Zotonic Translation module

Manages language selection, and recognition. Used to serve pages in multiple languages, and add language codes to the URLs.

Language recognition

If a resource is added without giving a language, then this module will try to guess the language using n-grams. This is done by extracting n-grams from a text and then comparing with the statistics of n-grams in the various language specific corpuses.
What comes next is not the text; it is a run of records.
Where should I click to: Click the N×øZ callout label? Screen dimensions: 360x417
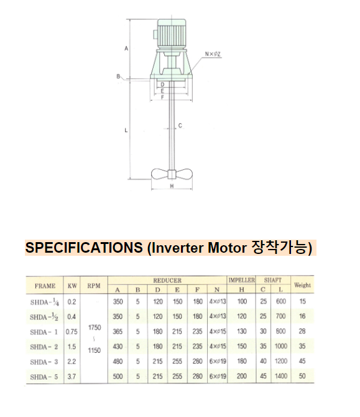click(x=213, y=54)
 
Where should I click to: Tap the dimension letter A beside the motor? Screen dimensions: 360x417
click(x=126, y=49)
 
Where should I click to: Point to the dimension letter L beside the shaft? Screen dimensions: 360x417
click(x=126, y=131)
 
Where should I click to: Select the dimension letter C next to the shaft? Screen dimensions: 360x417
click(x=180, y=126)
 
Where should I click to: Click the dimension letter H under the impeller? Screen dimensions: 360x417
click(x=172, y=186)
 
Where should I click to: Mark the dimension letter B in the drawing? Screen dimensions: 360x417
click(x=118, y=77)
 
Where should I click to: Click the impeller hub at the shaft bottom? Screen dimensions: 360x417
click(x=172, y=174)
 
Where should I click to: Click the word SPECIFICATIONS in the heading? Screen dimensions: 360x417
click(x=84, y=247)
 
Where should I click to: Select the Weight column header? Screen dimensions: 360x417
click(x=302, y=285)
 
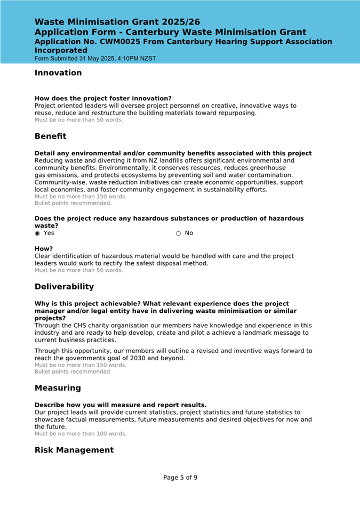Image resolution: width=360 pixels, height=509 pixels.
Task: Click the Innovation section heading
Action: [58, 73]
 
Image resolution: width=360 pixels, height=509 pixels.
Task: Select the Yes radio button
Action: [37, 233]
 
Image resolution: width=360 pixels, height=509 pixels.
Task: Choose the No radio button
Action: [179, 233]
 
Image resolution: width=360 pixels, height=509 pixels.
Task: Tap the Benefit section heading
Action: [50, 136]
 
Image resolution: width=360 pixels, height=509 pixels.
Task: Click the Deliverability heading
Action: [64, 287]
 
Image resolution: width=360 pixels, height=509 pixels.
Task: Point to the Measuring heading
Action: [58, 388]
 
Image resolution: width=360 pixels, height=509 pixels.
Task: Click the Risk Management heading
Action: [74, 450]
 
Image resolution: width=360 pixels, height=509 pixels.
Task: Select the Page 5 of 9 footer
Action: [180, 478]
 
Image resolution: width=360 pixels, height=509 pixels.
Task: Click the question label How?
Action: [44, 249]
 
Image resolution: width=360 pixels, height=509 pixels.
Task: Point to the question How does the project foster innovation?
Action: [103, 99]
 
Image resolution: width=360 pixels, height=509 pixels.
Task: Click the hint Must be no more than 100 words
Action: [81, 434]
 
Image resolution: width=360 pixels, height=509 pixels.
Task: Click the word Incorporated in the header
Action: [61, 50]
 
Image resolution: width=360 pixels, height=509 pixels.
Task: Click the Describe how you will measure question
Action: [121, 405]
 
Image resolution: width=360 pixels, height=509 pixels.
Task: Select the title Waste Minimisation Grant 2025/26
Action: [117, 22]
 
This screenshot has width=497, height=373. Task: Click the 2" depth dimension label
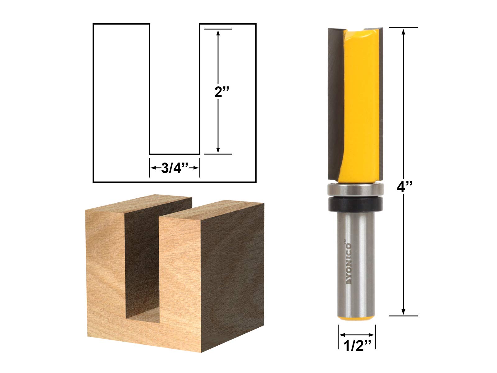coord(221,92)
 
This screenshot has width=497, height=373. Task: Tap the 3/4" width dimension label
coord(175,168)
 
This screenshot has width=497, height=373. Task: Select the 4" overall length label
coord(404,186)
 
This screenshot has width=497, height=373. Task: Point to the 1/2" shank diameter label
coord(357,346)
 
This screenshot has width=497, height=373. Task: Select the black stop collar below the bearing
coord(355,203)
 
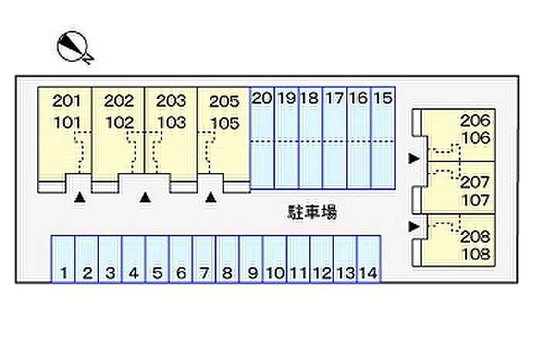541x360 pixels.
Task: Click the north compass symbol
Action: [74, 47]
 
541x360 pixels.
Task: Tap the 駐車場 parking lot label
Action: [308, 213]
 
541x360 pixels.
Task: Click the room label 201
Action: [66, 100]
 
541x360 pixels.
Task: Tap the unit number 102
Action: [119, 122]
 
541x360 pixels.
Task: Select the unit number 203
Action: [171, 100]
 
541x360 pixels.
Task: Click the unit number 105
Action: [223, 122]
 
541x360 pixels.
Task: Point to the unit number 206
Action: [475, 120]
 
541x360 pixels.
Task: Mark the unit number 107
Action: [475, 200]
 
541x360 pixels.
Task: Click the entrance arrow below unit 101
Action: [79, 199]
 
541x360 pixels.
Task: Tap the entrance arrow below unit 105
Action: [211, 199]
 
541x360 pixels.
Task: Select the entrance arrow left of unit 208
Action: [414, 226]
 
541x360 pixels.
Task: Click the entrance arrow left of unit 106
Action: [414, 158]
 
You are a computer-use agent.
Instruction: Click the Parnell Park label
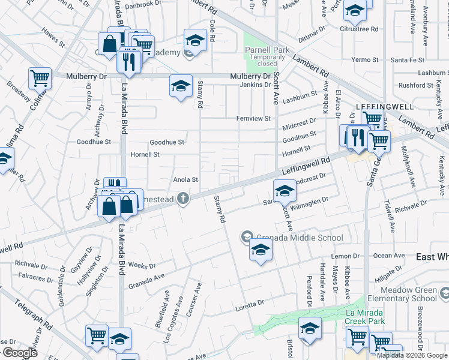point(267,50)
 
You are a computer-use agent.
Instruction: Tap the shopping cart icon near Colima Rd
point(39,77)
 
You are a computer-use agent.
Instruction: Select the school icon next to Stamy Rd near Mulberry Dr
point(180,85)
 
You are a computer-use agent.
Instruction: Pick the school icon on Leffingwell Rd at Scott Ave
point(285,190)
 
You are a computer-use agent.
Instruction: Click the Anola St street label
point(185,179)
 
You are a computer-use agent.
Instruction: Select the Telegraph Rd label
point(26,311)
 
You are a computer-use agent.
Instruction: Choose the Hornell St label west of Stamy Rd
point(145,154)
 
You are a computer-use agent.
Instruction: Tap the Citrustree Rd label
point(359,28)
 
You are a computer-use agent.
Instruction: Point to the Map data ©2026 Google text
point(411,355)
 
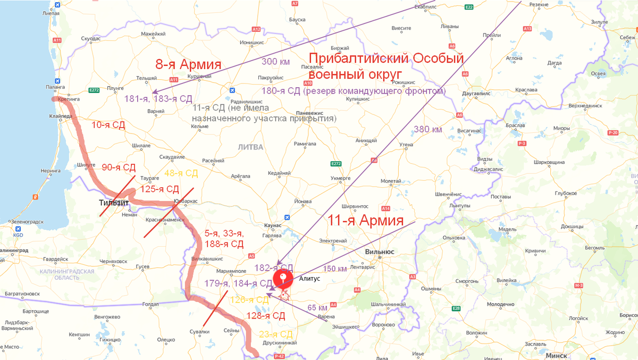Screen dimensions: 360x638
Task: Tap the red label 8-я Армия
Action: (x=188, y=65)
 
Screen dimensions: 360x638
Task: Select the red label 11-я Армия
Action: (x=365, y=220)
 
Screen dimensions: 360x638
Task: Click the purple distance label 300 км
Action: (x=275, y=62)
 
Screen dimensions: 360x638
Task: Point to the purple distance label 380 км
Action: (x=427, y=129)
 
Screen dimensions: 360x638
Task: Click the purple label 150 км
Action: (x=335, y=269)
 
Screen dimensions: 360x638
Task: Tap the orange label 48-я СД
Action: (x=181, y=173)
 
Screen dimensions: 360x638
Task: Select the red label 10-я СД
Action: (x=108, y=125)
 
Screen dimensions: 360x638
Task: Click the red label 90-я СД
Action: (x=119, y=167)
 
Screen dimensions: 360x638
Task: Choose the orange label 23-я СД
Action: (x=275, y=334)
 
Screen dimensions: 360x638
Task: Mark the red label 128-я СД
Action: (x=266, y=316)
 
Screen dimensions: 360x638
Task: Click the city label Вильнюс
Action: (x=380, y=252)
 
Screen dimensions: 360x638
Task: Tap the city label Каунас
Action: (x=272, y=225)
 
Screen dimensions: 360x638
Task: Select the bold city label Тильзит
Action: (x=113, y=203)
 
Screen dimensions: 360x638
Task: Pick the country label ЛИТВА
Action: (x=250, y=147)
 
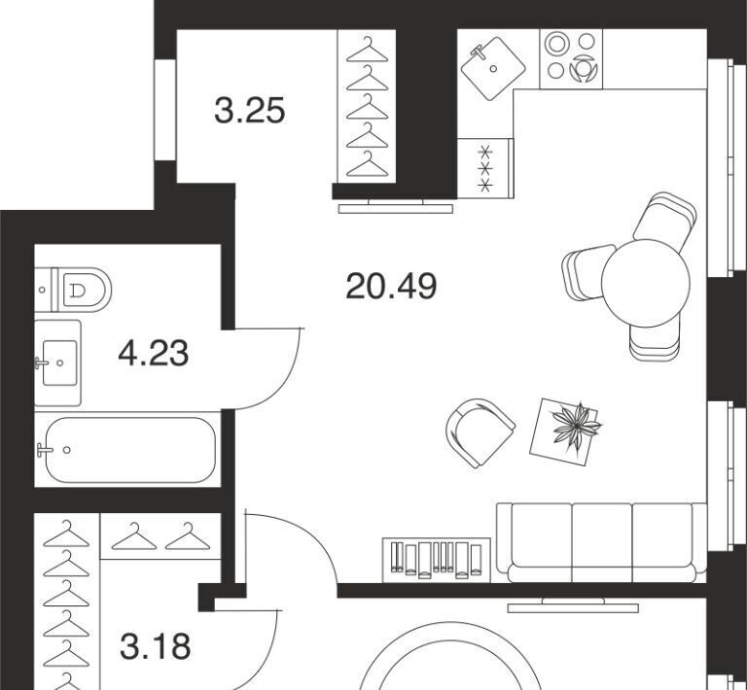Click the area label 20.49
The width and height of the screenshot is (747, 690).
pos(391,286)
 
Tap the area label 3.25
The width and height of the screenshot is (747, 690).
pos(250,111)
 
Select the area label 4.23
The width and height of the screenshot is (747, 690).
pos(154,353)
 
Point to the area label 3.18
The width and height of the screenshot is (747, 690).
pos(156,645)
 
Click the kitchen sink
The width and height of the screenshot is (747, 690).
pos(493,69)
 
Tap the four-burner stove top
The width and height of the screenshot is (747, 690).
pos(571,59)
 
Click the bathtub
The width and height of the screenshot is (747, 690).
pos(129,450)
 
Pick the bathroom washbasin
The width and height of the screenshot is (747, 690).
pos(57,362)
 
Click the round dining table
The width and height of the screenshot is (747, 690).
pos(646,283)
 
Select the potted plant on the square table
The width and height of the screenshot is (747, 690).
pos(576,425)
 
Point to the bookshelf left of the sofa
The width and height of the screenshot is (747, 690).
pos(437,560)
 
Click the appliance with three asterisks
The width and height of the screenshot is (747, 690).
pos(485,168)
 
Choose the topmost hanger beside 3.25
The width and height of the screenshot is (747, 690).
pos(368,49)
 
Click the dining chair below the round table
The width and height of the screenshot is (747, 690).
pos(654,341)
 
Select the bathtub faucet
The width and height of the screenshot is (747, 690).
pos(45,450)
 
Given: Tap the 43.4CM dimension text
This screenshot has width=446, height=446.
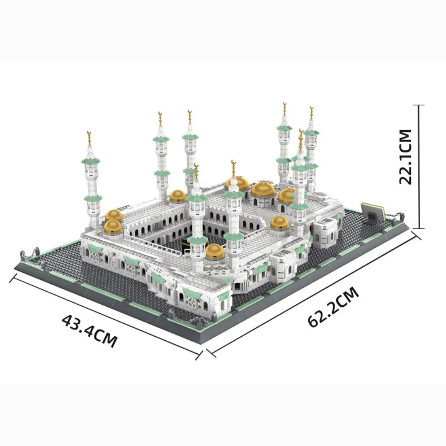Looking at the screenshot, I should click(89, 331).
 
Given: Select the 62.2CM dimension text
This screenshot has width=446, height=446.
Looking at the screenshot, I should click(333, 307).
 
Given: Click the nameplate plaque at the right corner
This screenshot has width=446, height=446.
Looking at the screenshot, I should click(373, 211).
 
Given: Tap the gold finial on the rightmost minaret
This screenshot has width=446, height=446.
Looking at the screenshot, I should click(311, 110).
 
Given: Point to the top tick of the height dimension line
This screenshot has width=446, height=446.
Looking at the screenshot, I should click(418, 105).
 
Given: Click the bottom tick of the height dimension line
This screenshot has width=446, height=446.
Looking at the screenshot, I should click(418, 227).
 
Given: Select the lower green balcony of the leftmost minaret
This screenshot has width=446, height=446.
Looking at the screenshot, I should click(93, 198).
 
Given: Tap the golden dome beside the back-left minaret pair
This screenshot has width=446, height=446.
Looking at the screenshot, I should click(178, 196).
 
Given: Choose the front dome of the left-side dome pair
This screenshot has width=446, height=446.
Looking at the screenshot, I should click(113, 227).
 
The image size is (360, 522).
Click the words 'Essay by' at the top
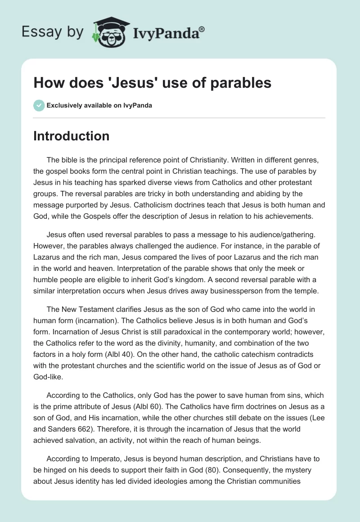pos(53,32)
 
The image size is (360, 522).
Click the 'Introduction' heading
pos(71,136)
The module currently has profiles for the following languages:

Code Language
af Afrikaans
ar Arabic
be Belarusian
bg Bulgarian
bs Bosnian
cs Czech
da Danish
de German
el Greek
en English
es Spanish
et Estonian
fa Persian
fi Finnish
fr French
fy Frisian
ga Irish
he Hebrew
hi Hindi
hr Croatian
hu Hungarian
id Indonesian
is Icelandic
it Italian
ja Japanese
ko Korean
lt Lithuanian
ms Malay
nl Dutch
no Norwegian
pl Polish
pt Portuguese
ro Romanian
ru Russian
si Sinhalese
sk Slovak
sl Slovenian
sv Swedish
sr Serbian
sq Albanian
ta Tamil
th Thai
tl Tagalog
tr Turkish
uk Ukranian
vi Vietnamese
xh Xhosa
zh-hant Cantonese
zh Chinese

The n-gram data is copied from Wikipedia. Typically texts about the country or the language is used. Using texts about the country has as an advantage that typical names for the language are also included in the statistics.

Adding a new language

If you want to add a new language then:

  1. Add a text file with the correct language code to priv/data/texts
  2. Run from the Erlang command line: translation_detect:generate_profile_data().
  3. A new file is generated in priv/data/profiles, check this new file in into git.
  4. The new profiles can be loaded with: translation_detect:load_profile_data().